Today, I re-initiated taking Copaxone. This is a daily injection, for the prevention of relapses in relapsing-remitting MS. Consequently, it reduces the overall degree of disability for individuals with this chronic neurological disorder.
Previously, I was unable to afford to continue to take Copaxone, due to exorbitant co-payments. I had fallen into the infamous “donut hole” of Medicare coverage.
Consequently, my co-payment would have been more than $2,200 for a one-month supply of Copaxone. This is with having a supplement plan for prescription coverage, as well as Medicare itself.
Thankfully, both a social worker and pharmacist, affiliated with my neurologist, recently secured a voucher for me.

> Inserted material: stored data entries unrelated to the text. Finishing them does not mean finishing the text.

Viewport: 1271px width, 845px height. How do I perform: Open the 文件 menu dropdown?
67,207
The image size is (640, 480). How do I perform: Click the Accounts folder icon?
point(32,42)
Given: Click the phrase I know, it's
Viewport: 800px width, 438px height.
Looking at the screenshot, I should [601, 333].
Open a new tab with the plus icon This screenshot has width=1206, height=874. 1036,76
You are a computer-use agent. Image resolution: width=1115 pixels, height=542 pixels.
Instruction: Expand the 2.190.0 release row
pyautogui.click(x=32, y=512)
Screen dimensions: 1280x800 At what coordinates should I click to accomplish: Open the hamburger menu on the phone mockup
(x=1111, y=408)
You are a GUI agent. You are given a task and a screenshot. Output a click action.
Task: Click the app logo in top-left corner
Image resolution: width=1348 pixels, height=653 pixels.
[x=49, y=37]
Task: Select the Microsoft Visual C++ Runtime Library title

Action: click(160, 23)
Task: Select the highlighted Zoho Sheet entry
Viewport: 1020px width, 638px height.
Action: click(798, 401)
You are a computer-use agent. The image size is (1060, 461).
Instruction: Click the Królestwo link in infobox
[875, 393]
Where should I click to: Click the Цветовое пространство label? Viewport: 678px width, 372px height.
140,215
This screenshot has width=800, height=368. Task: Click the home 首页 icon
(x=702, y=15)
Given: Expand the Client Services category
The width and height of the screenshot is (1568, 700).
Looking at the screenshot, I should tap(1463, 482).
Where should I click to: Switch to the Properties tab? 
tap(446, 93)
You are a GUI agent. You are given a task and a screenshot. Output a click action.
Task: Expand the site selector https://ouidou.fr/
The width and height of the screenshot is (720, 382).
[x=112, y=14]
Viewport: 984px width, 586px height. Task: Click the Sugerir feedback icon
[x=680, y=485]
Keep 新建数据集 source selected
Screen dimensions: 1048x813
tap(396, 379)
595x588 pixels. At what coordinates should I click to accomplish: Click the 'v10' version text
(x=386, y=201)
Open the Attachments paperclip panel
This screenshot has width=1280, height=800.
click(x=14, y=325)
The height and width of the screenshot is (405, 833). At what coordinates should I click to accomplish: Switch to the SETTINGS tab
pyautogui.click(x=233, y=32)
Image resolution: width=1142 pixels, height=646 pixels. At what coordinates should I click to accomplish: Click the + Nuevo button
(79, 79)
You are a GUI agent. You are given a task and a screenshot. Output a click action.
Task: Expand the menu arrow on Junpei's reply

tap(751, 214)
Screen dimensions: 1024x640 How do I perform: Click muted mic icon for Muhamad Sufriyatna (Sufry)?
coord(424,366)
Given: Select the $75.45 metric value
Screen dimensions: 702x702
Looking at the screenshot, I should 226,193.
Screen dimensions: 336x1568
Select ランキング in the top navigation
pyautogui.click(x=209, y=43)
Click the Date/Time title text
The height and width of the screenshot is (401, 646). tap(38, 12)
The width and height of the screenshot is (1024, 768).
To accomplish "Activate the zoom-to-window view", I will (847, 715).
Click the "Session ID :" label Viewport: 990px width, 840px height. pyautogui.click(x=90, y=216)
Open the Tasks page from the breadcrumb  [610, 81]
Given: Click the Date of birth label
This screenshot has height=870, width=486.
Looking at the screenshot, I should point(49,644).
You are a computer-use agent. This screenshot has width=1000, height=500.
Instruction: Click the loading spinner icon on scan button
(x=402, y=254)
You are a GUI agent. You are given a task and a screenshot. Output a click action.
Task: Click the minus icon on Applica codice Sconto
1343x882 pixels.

This has allowed me to be able to re-initiate injecting this medication each day.
I have definitely noticed increased MS symptom severity during the period of time that I was unable to continue to afford taking Copaxone. Most recently, I’ve been experiencing increased ataxia, bladder and bowel incontinence, blurred vision, and increased paresthesias in my lower extremities.
Yesterday, I was happy to receive another phone call from this same social worker. She stated that she had been successful in securing a $5,500 grant, for continued coverage of my Copaxone.
I’m incredibly relieved to have started taking Copaxone again. I first started injecting this medication in 1998. I am certain that it has reduced my degree of disability, after so many years of living with relapsing-remitting MS.